Task prompt: Extract the lines that carry the string "Voyante" from the listing.
[Start of section]
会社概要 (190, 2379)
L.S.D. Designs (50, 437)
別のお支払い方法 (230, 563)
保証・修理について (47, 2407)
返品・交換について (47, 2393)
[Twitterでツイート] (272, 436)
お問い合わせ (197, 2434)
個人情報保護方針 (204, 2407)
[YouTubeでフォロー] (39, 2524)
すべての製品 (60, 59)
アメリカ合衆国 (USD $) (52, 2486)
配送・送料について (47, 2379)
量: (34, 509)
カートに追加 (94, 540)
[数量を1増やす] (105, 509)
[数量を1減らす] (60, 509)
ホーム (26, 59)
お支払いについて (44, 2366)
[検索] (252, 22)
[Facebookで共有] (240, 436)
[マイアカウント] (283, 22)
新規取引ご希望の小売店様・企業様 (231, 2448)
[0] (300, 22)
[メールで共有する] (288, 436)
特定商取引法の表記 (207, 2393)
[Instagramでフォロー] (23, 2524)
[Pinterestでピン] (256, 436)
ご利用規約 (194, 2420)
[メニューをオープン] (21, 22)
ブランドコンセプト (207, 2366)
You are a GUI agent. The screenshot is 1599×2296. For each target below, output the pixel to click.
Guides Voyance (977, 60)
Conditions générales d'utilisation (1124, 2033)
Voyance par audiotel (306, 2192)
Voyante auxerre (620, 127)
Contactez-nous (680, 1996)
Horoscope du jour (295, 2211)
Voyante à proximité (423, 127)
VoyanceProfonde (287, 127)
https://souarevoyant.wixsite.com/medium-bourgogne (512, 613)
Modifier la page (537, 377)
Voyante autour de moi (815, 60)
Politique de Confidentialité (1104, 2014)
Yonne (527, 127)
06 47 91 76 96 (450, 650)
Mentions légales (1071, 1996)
[End of section]
Answer section:
Voyante auxerre (620, 127)
Voyante à proximité (423, 127)
Voyante autour de moi (815, 60)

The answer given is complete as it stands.